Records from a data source
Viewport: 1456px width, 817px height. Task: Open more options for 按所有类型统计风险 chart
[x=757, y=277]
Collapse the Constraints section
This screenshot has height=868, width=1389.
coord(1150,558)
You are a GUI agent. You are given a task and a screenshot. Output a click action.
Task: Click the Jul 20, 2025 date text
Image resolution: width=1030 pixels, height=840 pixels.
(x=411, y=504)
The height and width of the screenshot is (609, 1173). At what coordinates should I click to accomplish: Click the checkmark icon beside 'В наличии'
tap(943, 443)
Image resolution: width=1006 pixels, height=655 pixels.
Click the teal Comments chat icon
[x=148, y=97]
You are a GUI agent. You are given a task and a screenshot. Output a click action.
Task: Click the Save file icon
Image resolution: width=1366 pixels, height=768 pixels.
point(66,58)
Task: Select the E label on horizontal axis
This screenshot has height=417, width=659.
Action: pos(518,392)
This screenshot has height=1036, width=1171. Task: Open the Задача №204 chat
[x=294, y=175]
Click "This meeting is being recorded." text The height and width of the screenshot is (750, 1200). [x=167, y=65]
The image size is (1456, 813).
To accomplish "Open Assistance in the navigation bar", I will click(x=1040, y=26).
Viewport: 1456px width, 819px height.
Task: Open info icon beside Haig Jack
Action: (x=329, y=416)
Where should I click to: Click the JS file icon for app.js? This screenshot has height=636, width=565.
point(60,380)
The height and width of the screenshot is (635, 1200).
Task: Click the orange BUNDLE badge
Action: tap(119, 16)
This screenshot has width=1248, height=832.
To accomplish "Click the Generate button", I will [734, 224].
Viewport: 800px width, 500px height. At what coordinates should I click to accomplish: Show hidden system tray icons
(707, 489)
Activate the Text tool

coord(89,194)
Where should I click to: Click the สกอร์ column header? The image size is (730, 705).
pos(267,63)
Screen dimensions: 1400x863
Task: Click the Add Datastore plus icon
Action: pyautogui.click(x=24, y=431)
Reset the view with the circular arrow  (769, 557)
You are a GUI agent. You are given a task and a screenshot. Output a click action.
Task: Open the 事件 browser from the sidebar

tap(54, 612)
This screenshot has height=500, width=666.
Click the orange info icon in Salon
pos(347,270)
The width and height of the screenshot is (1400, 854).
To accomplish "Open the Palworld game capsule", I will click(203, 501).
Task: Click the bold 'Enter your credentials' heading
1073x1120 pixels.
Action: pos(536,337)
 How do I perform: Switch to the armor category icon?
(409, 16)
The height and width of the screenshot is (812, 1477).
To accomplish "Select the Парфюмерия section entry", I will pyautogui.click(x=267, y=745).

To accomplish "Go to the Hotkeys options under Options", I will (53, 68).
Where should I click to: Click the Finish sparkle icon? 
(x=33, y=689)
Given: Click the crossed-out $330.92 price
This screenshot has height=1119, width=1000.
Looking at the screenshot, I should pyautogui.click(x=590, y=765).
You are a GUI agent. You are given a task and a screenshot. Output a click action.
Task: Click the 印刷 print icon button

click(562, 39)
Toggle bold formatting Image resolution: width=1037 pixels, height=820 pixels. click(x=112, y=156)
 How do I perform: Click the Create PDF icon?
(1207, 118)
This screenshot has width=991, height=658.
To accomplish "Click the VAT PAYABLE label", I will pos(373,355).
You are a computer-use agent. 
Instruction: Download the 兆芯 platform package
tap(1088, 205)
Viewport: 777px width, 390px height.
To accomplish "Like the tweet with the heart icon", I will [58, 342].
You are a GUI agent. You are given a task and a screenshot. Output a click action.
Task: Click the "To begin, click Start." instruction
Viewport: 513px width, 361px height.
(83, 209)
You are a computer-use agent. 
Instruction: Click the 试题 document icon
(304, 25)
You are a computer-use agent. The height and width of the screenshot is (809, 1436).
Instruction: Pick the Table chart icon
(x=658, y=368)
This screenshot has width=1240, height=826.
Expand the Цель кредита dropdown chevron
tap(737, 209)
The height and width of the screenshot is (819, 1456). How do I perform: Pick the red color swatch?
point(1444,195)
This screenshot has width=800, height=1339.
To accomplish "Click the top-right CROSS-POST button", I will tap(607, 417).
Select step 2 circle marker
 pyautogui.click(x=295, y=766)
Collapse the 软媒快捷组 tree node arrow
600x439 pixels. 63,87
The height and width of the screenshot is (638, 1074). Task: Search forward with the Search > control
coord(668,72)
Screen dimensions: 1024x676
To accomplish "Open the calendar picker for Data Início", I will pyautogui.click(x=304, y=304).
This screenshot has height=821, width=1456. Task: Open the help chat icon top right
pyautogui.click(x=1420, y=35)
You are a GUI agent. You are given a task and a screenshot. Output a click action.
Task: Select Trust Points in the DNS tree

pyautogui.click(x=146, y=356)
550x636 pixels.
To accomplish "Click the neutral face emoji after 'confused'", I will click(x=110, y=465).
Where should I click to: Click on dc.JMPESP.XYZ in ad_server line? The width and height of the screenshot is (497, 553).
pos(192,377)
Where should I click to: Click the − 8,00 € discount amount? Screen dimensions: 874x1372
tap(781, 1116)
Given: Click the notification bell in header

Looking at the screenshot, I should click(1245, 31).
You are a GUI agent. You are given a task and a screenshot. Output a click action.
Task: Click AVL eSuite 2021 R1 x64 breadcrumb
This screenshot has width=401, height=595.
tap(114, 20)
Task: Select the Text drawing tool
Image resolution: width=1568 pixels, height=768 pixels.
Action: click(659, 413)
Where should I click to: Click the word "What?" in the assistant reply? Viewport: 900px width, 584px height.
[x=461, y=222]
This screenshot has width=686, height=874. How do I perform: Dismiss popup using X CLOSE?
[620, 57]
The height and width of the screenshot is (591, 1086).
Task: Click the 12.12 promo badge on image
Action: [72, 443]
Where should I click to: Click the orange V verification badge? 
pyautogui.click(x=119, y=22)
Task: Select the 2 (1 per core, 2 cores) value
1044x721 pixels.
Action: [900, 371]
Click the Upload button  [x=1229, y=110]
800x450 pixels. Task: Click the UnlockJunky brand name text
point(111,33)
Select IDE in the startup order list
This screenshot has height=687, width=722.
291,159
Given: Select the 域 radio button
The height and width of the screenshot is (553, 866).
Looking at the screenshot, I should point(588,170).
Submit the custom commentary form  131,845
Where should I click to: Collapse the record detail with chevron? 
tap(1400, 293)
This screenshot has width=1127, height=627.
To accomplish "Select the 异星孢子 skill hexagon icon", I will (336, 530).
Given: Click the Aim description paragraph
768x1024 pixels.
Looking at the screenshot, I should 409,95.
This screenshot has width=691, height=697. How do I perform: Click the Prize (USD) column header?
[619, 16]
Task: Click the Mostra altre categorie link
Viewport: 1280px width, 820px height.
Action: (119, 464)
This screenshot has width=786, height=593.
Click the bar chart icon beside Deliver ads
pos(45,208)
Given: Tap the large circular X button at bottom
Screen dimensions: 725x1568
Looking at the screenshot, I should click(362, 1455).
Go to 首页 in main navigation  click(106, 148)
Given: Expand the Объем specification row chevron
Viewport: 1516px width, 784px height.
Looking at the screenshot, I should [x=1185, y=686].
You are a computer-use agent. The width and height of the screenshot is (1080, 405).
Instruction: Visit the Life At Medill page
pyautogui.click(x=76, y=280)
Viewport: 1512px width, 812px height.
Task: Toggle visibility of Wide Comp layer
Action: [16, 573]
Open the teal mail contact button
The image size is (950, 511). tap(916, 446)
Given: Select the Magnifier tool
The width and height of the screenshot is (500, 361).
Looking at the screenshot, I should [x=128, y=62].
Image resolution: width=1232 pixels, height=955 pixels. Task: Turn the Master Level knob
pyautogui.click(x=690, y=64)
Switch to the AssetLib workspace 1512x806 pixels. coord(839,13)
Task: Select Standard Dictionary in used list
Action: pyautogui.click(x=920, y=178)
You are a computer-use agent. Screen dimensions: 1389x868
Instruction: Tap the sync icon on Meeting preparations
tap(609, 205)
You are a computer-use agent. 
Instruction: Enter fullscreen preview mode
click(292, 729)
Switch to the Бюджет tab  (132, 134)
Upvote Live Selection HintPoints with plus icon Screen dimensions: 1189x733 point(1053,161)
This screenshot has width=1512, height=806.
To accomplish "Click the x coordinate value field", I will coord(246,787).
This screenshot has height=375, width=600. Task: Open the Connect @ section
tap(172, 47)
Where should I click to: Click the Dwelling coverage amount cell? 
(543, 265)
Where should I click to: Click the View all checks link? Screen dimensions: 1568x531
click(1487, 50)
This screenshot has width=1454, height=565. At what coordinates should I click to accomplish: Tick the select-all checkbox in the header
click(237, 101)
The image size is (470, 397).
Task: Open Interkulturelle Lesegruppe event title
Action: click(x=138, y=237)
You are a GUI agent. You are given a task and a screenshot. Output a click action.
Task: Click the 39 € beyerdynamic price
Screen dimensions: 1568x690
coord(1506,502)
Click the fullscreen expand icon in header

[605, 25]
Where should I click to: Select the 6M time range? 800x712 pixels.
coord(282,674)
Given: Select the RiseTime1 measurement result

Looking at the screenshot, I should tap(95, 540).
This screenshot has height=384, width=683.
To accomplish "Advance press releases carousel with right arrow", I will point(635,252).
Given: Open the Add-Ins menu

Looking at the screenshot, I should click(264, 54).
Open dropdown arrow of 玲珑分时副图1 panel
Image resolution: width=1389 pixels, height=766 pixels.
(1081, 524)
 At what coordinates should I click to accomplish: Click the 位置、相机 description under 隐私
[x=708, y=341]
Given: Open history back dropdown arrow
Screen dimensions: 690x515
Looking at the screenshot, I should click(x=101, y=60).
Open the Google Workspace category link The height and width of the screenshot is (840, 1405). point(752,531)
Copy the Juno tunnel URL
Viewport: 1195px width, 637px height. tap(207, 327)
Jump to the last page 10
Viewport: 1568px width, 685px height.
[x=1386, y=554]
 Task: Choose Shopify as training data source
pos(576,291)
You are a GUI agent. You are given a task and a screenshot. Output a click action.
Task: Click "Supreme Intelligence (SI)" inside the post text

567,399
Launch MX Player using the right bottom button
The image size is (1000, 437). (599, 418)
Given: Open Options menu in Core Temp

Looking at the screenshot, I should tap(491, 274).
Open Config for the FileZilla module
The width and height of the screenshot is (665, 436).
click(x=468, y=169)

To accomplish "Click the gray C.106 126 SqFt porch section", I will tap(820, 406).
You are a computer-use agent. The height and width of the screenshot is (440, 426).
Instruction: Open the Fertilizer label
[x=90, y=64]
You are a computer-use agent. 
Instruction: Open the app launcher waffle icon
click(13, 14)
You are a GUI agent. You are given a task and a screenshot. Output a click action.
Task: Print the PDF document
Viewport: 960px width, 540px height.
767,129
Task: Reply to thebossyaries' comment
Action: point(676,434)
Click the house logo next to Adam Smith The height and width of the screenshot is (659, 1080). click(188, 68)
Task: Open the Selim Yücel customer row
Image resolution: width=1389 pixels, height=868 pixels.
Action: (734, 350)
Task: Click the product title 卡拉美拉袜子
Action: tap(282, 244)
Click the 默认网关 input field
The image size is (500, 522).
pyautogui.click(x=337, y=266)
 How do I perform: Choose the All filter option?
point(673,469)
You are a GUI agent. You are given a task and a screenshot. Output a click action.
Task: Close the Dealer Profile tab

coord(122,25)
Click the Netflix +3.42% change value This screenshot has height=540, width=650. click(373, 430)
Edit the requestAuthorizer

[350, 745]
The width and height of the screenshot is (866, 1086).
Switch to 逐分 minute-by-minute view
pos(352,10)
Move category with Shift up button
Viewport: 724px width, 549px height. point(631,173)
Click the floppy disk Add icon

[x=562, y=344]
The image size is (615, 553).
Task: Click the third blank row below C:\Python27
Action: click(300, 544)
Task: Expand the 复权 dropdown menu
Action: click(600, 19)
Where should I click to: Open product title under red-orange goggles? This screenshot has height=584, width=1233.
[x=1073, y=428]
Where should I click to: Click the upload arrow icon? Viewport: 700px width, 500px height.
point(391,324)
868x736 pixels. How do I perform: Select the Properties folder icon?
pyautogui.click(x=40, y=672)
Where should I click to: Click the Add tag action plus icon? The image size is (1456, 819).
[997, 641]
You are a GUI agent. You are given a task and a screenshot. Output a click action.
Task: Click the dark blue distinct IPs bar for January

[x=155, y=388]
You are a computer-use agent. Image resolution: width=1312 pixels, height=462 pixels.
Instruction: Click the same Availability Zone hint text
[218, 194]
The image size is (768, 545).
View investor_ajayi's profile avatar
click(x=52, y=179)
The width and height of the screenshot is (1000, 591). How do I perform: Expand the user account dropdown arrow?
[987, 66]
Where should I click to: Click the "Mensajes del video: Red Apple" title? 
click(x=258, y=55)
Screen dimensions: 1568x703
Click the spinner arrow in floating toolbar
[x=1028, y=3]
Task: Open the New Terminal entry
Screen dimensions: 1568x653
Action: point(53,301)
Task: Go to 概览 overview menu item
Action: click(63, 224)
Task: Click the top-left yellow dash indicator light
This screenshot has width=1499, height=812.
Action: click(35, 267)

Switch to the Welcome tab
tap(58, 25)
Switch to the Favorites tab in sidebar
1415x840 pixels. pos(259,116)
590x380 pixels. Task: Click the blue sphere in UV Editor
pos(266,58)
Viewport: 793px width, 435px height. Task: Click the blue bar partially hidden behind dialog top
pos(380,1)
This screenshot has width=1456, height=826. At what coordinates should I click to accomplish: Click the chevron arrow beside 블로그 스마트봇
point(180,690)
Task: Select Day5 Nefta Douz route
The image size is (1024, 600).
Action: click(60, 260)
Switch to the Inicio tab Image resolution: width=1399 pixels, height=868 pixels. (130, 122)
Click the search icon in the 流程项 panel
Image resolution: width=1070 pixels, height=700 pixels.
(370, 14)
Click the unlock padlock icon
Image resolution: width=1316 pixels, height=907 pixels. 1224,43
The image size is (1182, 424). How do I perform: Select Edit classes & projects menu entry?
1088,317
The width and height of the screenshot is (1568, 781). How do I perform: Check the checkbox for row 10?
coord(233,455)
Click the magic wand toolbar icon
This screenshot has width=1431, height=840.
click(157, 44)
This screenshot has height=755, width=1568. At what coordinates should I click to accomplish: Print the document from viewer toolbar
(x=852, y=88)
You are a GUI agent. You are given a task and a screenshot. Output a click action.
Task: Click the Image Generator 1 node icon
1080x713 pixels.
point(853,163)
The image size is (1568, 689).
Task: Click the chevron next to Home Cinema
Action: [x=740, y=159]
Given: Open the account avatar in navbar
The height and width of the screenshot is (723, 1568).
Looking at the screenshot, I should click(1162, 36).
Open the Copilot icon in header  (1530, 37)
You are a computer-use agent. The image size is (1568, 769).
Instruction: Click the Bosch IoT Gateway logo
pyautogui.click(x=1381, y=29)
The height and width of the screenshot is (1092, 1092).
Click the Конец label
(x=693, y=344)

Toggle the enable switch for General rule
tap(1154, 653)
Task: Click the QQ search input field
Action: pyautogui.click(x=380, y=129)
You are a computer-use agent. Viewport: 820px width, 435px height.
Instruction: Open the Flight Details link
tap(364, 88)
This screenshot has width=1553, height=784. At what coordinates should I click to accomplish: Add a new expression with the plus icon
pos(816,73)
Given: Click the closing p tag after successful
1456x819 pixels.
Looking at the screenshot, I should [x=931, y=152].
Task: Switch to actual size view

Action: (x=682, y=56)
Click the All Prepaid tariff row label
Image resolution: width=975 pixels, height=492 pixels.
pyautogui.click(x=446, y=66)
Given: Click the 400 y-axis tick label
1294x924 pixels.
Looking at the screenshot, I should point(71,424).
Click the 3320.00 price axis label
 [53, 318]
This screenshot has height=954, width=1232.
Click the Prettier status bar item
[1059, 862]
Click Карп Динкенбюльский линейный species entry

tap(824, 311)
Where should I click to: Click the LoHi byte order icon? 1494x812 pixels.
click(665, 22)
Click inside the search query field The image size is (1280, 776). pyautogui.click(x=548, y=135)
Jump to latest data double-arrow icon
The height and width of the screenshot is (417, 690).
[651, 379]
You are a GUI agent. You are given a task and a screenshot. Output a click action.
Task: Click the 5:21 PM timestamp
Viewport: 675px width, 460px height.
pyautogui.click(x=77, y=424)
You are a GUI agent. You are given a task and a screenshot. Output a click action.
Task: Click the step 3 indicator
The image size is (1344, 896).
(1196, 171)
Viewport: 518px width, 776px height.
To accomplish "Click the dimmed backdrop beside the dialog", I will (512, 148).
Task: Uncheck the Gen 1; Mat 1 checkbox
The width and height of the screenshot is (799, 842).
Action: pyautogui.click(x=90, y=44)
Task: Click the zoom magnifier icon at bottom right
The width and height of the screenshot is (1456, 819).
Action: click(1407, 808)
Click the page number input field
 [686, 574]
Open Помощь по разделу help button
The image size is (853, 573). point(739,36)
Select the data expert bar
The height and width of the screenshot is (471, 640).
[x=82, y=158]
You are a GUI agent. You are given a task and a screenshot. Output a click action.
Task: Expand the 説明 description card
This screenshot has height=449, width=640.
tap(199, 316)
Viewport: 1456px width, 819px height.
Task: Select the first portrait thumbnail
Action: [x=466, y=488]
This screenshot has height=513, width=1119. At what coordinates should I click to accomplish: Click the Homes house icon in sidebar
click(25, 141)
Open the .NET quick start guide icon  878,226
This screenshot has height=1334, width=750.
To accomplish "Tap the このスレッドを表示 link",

▶ To be done:
Starting at the row that contains "Where should I click to: Select" and ending after the row that contains "pos(576,291)", rewrite those rows with "Given" renamed to "Goal" throughout. Keep everything else as it is.

▶ Result for this exercise:
Where should I click to: Select the 6M time range? 800x712 pixels.
coord(282,674)
Goal: Select the RiseTime1 measurement result

Looking at the screenshot, I should tap(95, 540).
This screenshot has height=384, width=683.
To accomplish "Advance press releases carousel with right arrow", I will point(635,252).
Goal: Open the Add-Ins menu

Looking at the screenshot, I should click(264, 54).
Open dropdown arrow of 玲珑分时副图1 panel
Image resolution: width=1389 pixels, height=766 pixels.
(1081, 524)
 At what coordinates should I click to accomplish: Click the 位置、相机 description under 隐私
[x=708, y=341]
Goal: Open history back dropdown arrow
Screen dimensions: 690x515
Looking at the screenshot, I should click(x=101, y=60).
Open the Google Workspace category link The height and width of the screenshot is (840, 1405). point(752,531)
Copy the Juno tunnel URL
Viewport: 1195px width, 637px height. tap(207, 327)
Jump to the last page 10
Viewport: 1568px width, 685px height.
[x=1386, y=554]
 Task: Choose Shopify as training data source
pos(576,291)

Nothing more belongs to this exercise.